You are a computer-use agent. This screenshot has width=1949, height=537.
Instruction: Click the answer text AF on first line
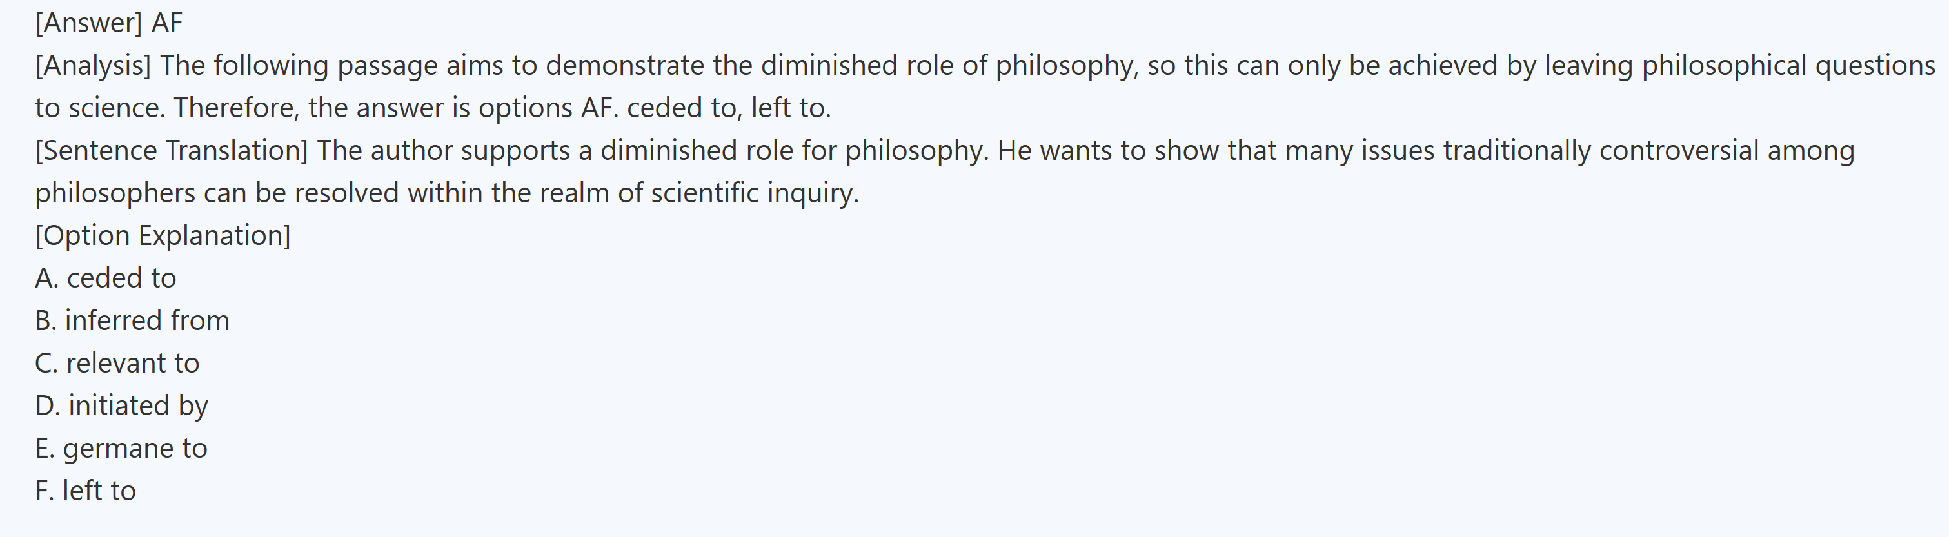click(166, 23)
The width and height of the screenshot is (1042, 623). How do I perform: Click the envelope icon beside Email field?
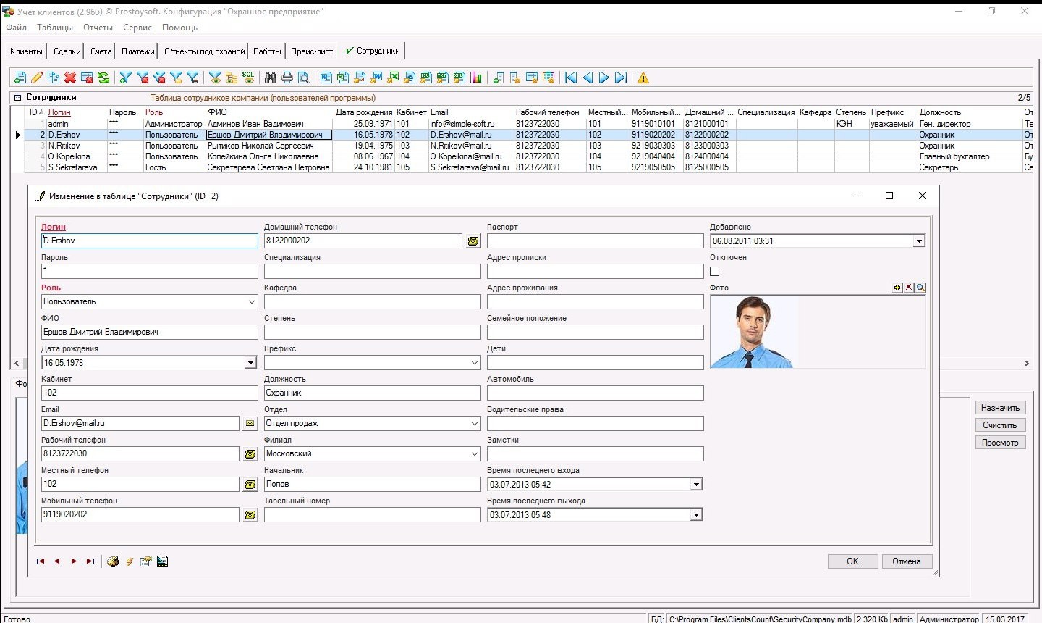click(250, 424)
- - - -
> _WHAT IS REQUIRED_: Please reproduce each entry above word for word and keep the pictures out of the copy.

> _YOUR RESPONSE_:
You are a computer-use agent. This screenshot has width=1949, height=537.
Instruction: Click the answer text AF on first line
click(166, 23)
The width and height of the screenshot is (1042, 623). How do I perform: Click the envelope icon beside Email field?
click(250, 424)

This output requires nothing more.